Alarming new research shows the rate of suicide in veterans may be far worse than previously thought.
The study, conducted by America’s Warrior Partnership with Duke University and the University of Alabama, analyzed data across five years in eight states, including Massachusetts.
Operation Deep Dive found at least 44 veterans end their lives every day in the U.S. – that’s 2.4 times higher than the Department of Veterans Affairs’ rate of 17 deaths per day.
“What we found was the medical examiners and coroners classify an overdose as an accident 80% of the time, as an undetermined 90% of the time, when in actuality, it’s a suicide,” Jim Lorraine, president and CEO of America’s Warrior Partnership, said. “It’s huge, it is the biggest, without a doubt, the biggest killer of veterans for premature death is overdose. Not firearms, it’s overdose.”
Lorraine said the goal of the research was to create a complete picture of the suicide crisis among veterans in order to better address it and prevent further deaths. “It’s about building a relationship with them before the crisis occurs,” Lorraine said. “If you can improve the quality of life for veterans, their suicide rate will go down.”
Lorraine said helping veterans access meaningful employment, housing, physical health and mental well-being will help to lower suicide rates.
Army veteran and Sutton resident David Shanahan agrees.
“We need that purpose to pull us through the darkness,” Shanahan said. “That ends up being a problem for a lot of people. [When they served] they were doing this job, they felt really important. There was real pride in it for them, and then they come home, and it’s just finding a sense of purpose.”
Shanahan has found purpose in sharing his story with other former service members who have struggled.
“It was the end of March 2021, just kind of still in the throes of the pandemic, and I had decided that I just didn’t want to be around anymore,” Shanahan said “I didn’t want to live.”
Shanahan texted a friend who he had served with, and within a couple of hours, he was in the emergency room at Massachusetts General Hospital. From there, he spent a couple of weeks at McLean Hospital.
“It was scary at first, I mean the psych ER is no joke,” Shanahan said “But once I got there and I accepted that this was really my chance to save my life, I really just kind of leaned into it and got a lot out of it.”
Shanahan said there is no quick fix, and he anticipates he will be working on his mental health for his whole life. He recently completed a two-week outpatient program through Home Base where he connected with veterans of all ages and backgrounds.
“There’s so much power in our stories and power in sharing,” Shanahan said. “You just have to believe that life is worth fighting for and that that overseas, we wouldn’t have left any friends behind, so we have to do the same now and look out for each other.”

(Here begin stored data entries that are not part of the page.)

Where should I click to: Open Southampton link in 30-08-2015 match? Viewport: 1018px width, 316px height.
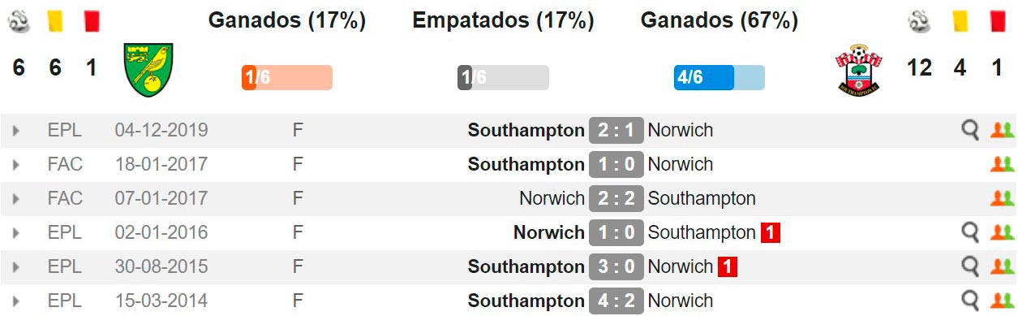click(x=526, y=266)
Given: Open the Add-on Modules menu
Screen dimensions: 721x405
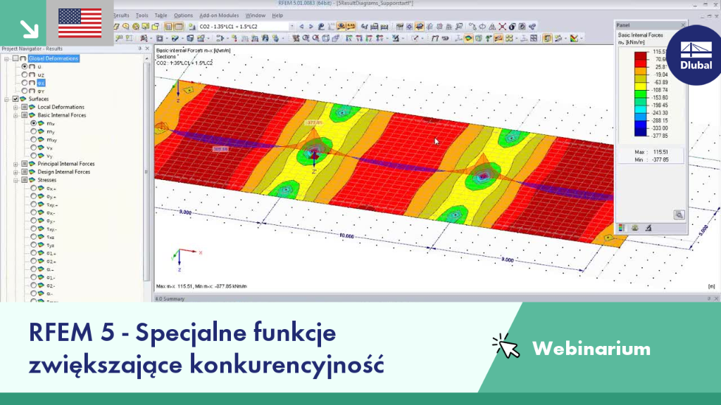Looking at the screenshot, I should (x=219, y=15).
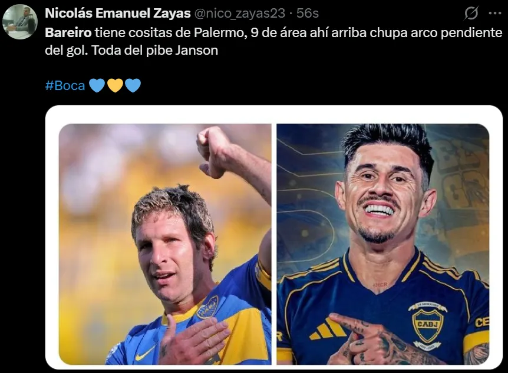Open the @nico_zayas23 handle link
The image size is (508, 373).
(240, 14)
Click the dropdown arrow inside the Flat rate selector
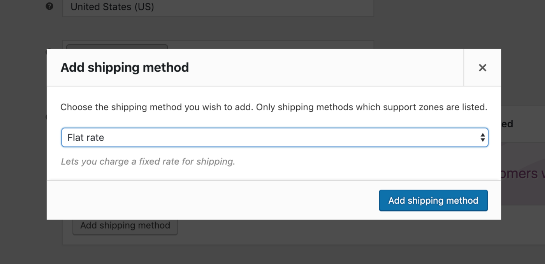Screen dimensions: 545x264 click(x=483, y=137)
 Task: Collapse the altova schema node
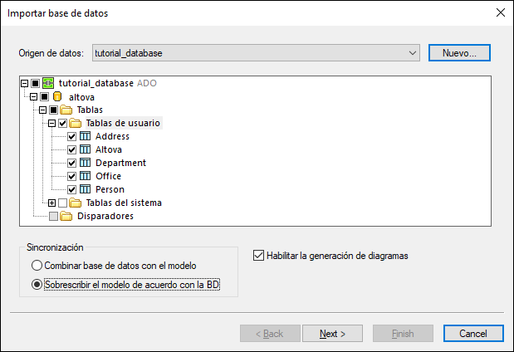(33, 96)
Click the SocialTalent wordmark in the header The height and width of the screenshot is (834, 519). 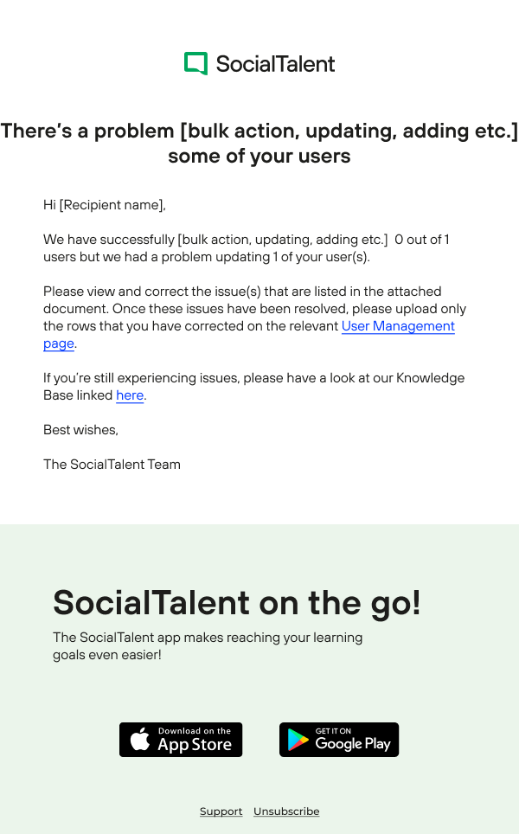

Shanahan wants other veterans to know they are entitled to help regardless of what their time in service looked like.
“Trauma isn’t a contest,” said Shanahan. “If you need help just get it don’t worry about where are you stack up with other people.” Lorraine hopes the findings from Operation Deep Dive will show people that there isn’t a one size fits all method when supporting our veterans and their mental health.
“We’ve been doing the same thing for all of these years and nothing has changed,” Lorraine said. “We have to do something different. We have to look at it differently.”
Operation Deep Dive analysis discovered those who served in the military for less than three years were at greatest risk for suicide. Receiving a demotion during military service increased the risk of dying by suicide by 56%.
Veterans who served in the Coast Guard were most likely to die from suicide, followed by the Marine Corps, the Army, the Navy and the Air Force.